I grew up living two lives; both very separate from one another, and as different as chalk and cheese. I would spent the week days with my maternal grandparents in the middle of a crowded council estate, and the weekends at my paternal grandparents house, which gave me access to nature in a way that I otherwise would have missed out on. When you are a child, you see things in a very black and white way. I knew that one half of my life was bad, and full of loneliness and hardship. I knew that the other was full of love and adventure and family. Of course, it wasn’t so simple; there were good and bad points to both sides of the situation, and adulthood has helped soften the worst of it into a kinder understanding. I got the very best i could expect from a difficult situation, and that’s all there is to it.
But weekends were my favourite. I spent much of them ensconced under this Holly tree, digging in the dirt and, without realising it, developing a strong understanding of the natural world around me. I made ‘friends’ with the wildlife that would pass through, and developed my own folklore for them all. I would take trips to the local deer park and woodland with my Grampa, and further that understanding in the wild places on our doorstep. It is on one of these trips that i discovered Hares.
I will preface this now by saying that i never saw one! Not until i was well into my twenties. But i saw lots of rabbits, and these would get commented upon and at some point someone said “There’s a thing called a Hare, and it’s a big big rabbit with huge ears and it runs faster than anything else!” and you can’t say something like that to an impressionable, daydreaming kid and expect her to forget it… It’s one of those things, for a town-kid. Animals you’ve never seen are doubted, because if you’ve never seen one, how can it be real? I remember seeing a stuffed hare in a museum once, and not being entirely sure if i believed there were such things roaming the British countryside. To me, they seemed as foreign as a lion. I knew badgers existed, if only because we frequently saw dead ones on the road. I knew foxes and hedgehogs existed, because they would come through the garden at night. I knew deer and squirrels and rabbits existed, because they were everywhere in our bit of the country. But not Hares. You never saw Hares.
Hares were mythic.
At some point someone else, probably a teacher at school, said; “There used to be Wolves and Bears all over the UK you know. They were hunted though, so there aren’t any left.” And suddenly Wolves joined my imaginary menagerie. When I ran in the woods, ghost wolves ran with me.
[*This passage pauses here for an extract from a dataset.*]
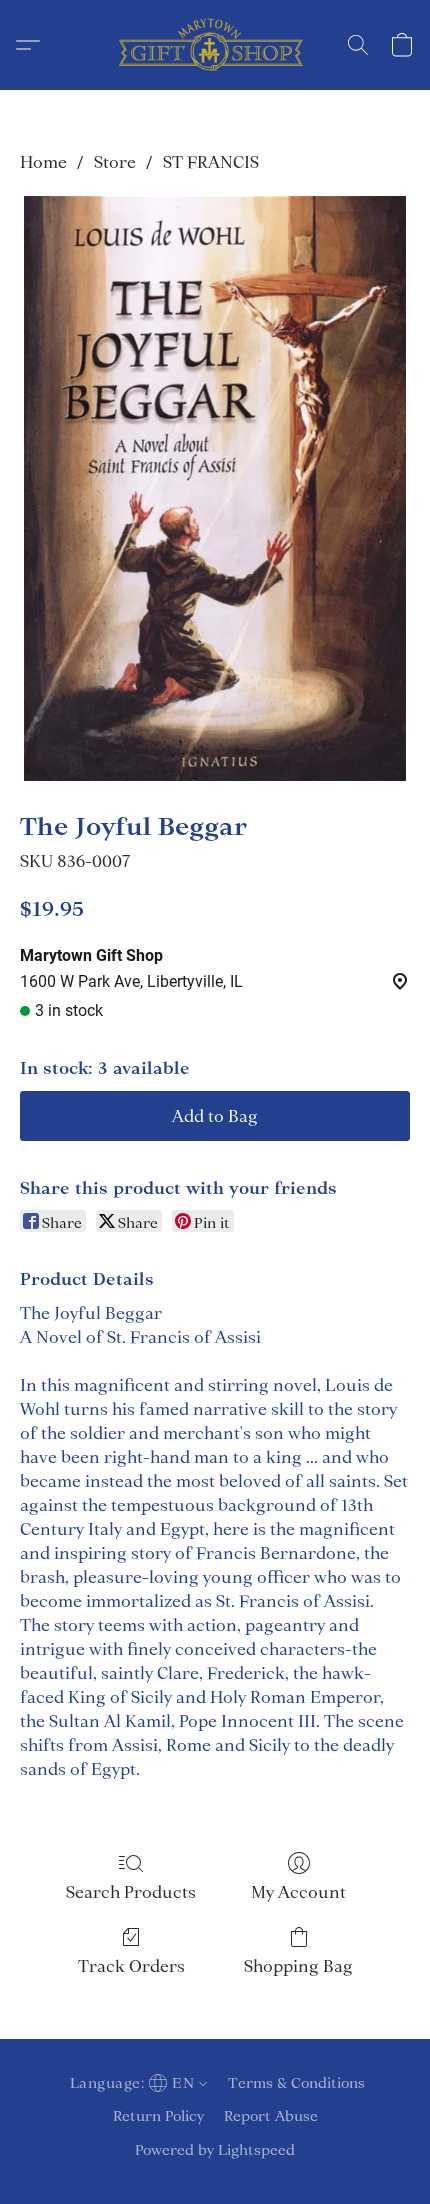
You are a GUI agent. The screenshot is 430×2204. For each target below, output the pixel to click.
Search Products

As with all memories of childhood, these recollections sort of get squished together. It might have only been one summer, or several that I ran with imaginary wolves and hunted mythic hares alongside dragons… It could have been just one game in between years of games, but it doesn’t really matter. It’s the memory that stuck.
A few years ago, I went back into education and started making jewellery. At first, I wasn’t sure what I was making, or why, but contrasts and dualities were a huge part of everything I made. Through lots of introspection, and development, I came to understand where these things stemmed from; my two weird lives, the life cycles I witnessed out in nature, and the folklore I picked up and made up for myself.
The holly tree isn’t there anymore. It was cut down not that long ago, and with my Grampa unable to keep up with such a big space, the house was sold. I mourn that house and what it was. I mourn my tree and the memories I made under it. My hares and wolves keep it alive. I use etching textures taken from aspects of that house and that time in my personal history; fabric from the dining chairs, a pattern from a photo album older than me. With these, I keep those things alive, and underpin the meaning in the resultant pieces. The Hares for all that is happy and mischievous and childlike. The Wolves for the dark and maturity and loss. Both for their polarity.